Construction on the Roswell Road interchange in Sandy Springs began in February, and it has at times created lane closures and traffic shifts for the estimated 35,000 vehicles that pass the area each day. On Tuesday, traffic backed up midday while crews closed all but three lanes of the bridge to work on the southbound lanes.

The $3.57 million project will add a sixth lane to the overpass, providing drivers with two through lanes northbound and southbound, plus a dedicated lane in each direction for left turns onto the freeway.
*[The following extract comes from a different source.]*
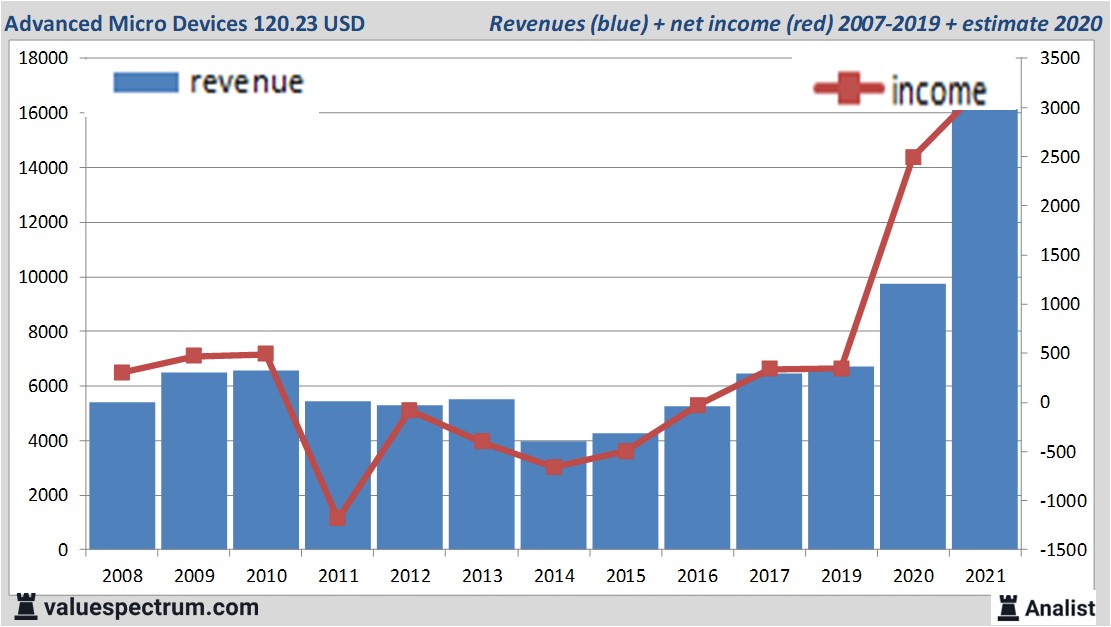Click the 2008 revenue bar

tap(122, 476)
The old design had five lanes, including a single center lane for left turns that often forced traffic to stretch into the through lanes.

“That should really help, because that slowdown in the left-turn lane really backs things up,” said Sandy Springs resident Steven Chen, who crosses the bridge each day on his way to work. “It sounds like they’re adding capacity, which makes sense.”

Irnes Masic, manager of Bakkal International Foods on Roswell Road, just south of the bridge, said most of his customers say they’ve learned what times to avoid the interchange.

“If they widen [the bridge] a little bit, traffic will be a little smoother, and I’m guessing they’ll start coming at regular times again,” he said.

The Georgia Department of Transportation targeted the bridge for improvements because of its heavy traffic volume, spokesman Mark McKinnon said.

Putting in the additional turn lane, he said, should help ease the backups.

“You really don’t have to add another travel lane,” he said. “You can just make dual turn lanes, and you add a lot of storage that gets traffic out of those travel lanes.”

McKinnon said crews still have plenty to do by the end of the month, but the project remains on schedule for an Oct. 31 completion.

Over the next few weeks, crews will install guardrails, place an epoxy overlay over the new portion of the bridge, asphalt and stripe the surface and install a sidewalk south of the bridge.

The project also calls for widening the westbound and eastbound on-ramps onto I-285 to accommodate two lanes of metered traffic entering the freeway.

Charlie Wingo, an Atlanta resident who commutes to Sandy Springs, said he hasn’t been too bothered by the construction, but he does tend to avoid the area at lunchtime. He said he’s eager to see any improvement to traffic flow along Roswell Road.

“Why, when they built the thing in the first place, they didn’t put in a clover interchange is beyond me,” he said.